La fin de la transition démocratique birmane ?

Aung San Suu Kyi et drapeaux de la Birmanie

Le lundi 1er février, la Ministre des Affaires Étrangères et Conseillère spéciale de l’État Aung San Suu Kyi est arrêtée par l’armée birmane et placée en détention. Son arrestation vient faire culminer la période de vives tensions en Birmanie depuis les élections législatives de novembre dernier. En effet, c’est le parti d’Aung San Suu Kyi, la Ligue nationale pour la Démocratie (LND), qui avait remporté haut la main les élections avec plus de 80% de sièges recueillis contre à peine 10% pour le parti de l’armée birmane. Ce plébiscite envers la Ministre des Affaires Étrangères fût un coup dur pour les militaires, qui apparaissent affaiblis politiquement.

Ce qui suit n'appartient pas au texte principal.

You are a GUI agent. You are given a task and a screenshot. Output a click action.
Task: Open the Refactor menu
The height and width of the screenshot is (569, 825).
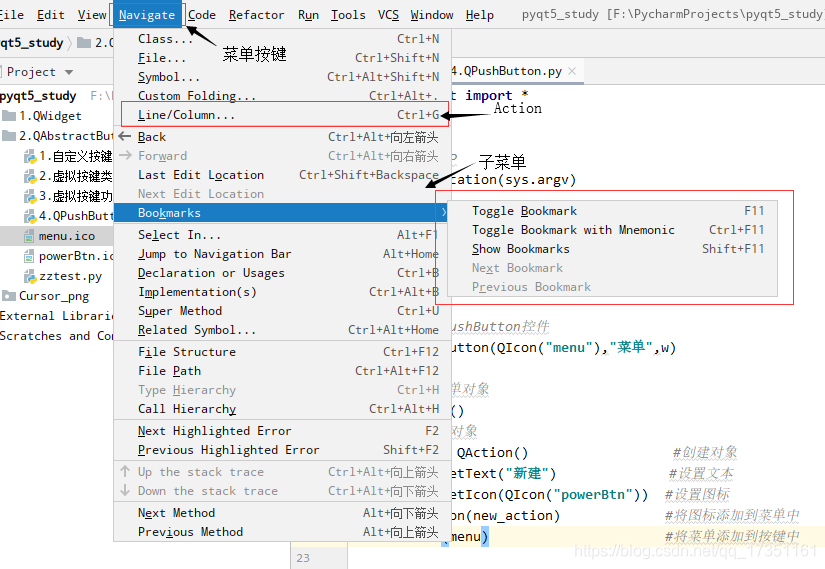256,15
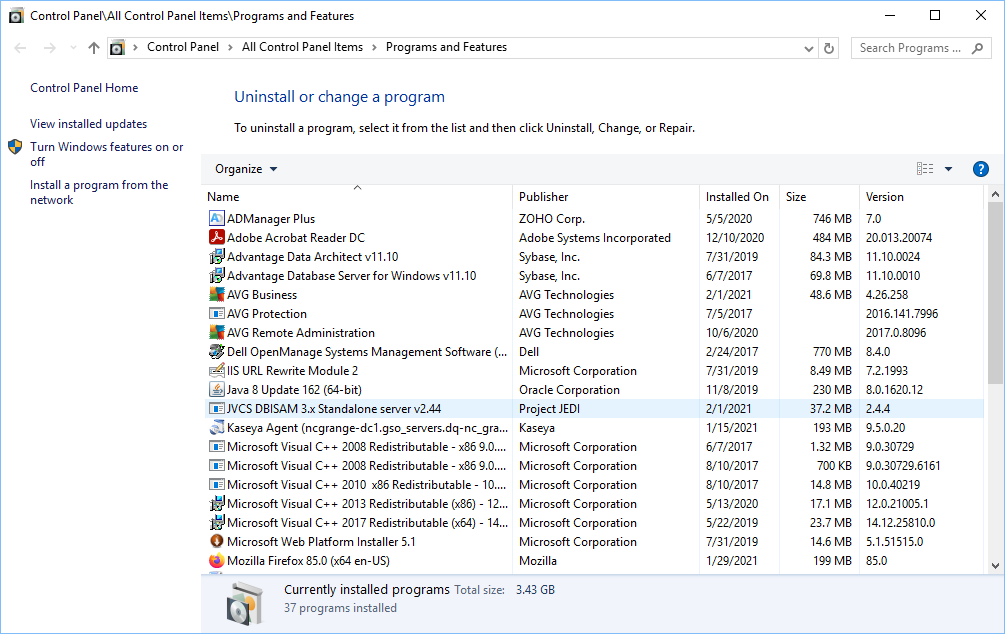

Cela a même conduit le chef de l’état-major a demandé le recompte des votes, dénonçant une fraude massive. Face au refus de la commission électorale de tenir compte de ces allégations, l’armée a pris le pouvoir en organisant un véritable coup d’État. Puisque ce n’est pas seulement Aung San Suu Kyi qui a été arrêtée, mais tous les ministres civils du gouvernement. Effectivement, le gouvernement birman est depuis 2011 partiellement civil, le pouvoir étant partagé entre l’armée et des représentant civils élus. Ainsi 25% des sièges à l’Assemblée sont occupés par des militaires non élus, soulignant le poids encore important de l’armée en Birmanie. Ce délicat partage du pouvoir entre les civils et les militaires est source de vives tensions, notamment depuis la victoire écrasante du LND en novembre dernier.

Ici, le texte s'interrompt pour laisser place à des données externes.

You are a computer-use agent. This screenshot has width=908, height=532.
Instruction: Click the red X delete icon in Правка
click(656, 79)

Si le coup d’État n’a pour l’instant pas fait éclabousser de sang, il est néanmoins un nouveau coup porté sur la démocratie fragile en Birmanie. Quatrième coup d’État depuis les années 1940, il est le symbole d’une transition démocratique très timide. Lundi dès l’aube, la télévision publique a cessé de diffuser, les connexions internet ne fonctionnaient plus, l’accès à l’aéroport international de Rangoun a été bloqué et les banques ont été fermées. L’état d’urgence a été déclaré par l’armée pour une durée d’au moins un an, et les pouvoirs exécutif, législatif et judiciaire transférés au chef de l’état-major Min Aung Hlaing.

La fragilité du régime Birman tient du fait de ses contradictions. Ne s’agissant ni d’une démocratie, ni d’une autocratie, la Birmanie semble vouloir tendre vers un modèle assurant les libertés politiques, ce qui est contrebalancé par l’influence conséquente de l’armée. Pays très pauvre et rural d’Asie du Sud-Est, la Birmanie est pourtant le plus grand producteur de jade mondial, qui génère presque 50% de son PIB. Or, les mines étant entre les mains d’une élite proche des dirigeants de l’ancienne junte militaire, le pays ne tire pas les fruits de ses ressources.

Si Aung San Suu Kyi a vu son image se détériorer sur la scène internationale ces dernières années vis-à-vis de sa position envers la communauté musulmane des Rohingyas, elle reste très appréciée en Birmanie, où elle incarne une figure du mouvement pro-démocratie et où elle bénéficie du prestige de fille de héros national. Opposante à la dictature militaire qui a régné sur la Birmanie pendant plus de 50 ans, elle est lauréate du prix Nobel de la paix en 1991 et occupe une place importante sur la scène politique birmane. Ayant fondé la LND, elle remporte une première victoire politique dans les années 1990. Mais son opposition à la junte militaire lui a valu plus de 15 ans de placement en résidence surveillée, elle sera libérée seulement en 2010. En 2011, l’armée accepte de former un gouvernement semi-civil sous la pression internationale, obtenant ainsi la levée des sanctions économiques qui pesaient lourd sur la Birmanie. Elle devient députée en 2012 et s’impose comme figure de la transition démocratique birmane. Composant diplomatiquement avec l’armée, Aung San Suu Kyi faisait très attention à ne pas remettre en cause les agissements des militaires, en conformité avec la Constitution.

Le coup d’État a immédiatement été condamné par la communauté internationale notamment Antonio Guterres, secrétaire général de l’ONU, ainsi que Charles Michel, Président du Conseil Européen, réclamant la « libération immédiate » des personnes arrêtées. Joe Biden a de plus souligné l’importance pour la communauté internationale de « parler d’une seule voie pour exiger de l’armée birmane qu’elle rende immédiatement le pouvoir ».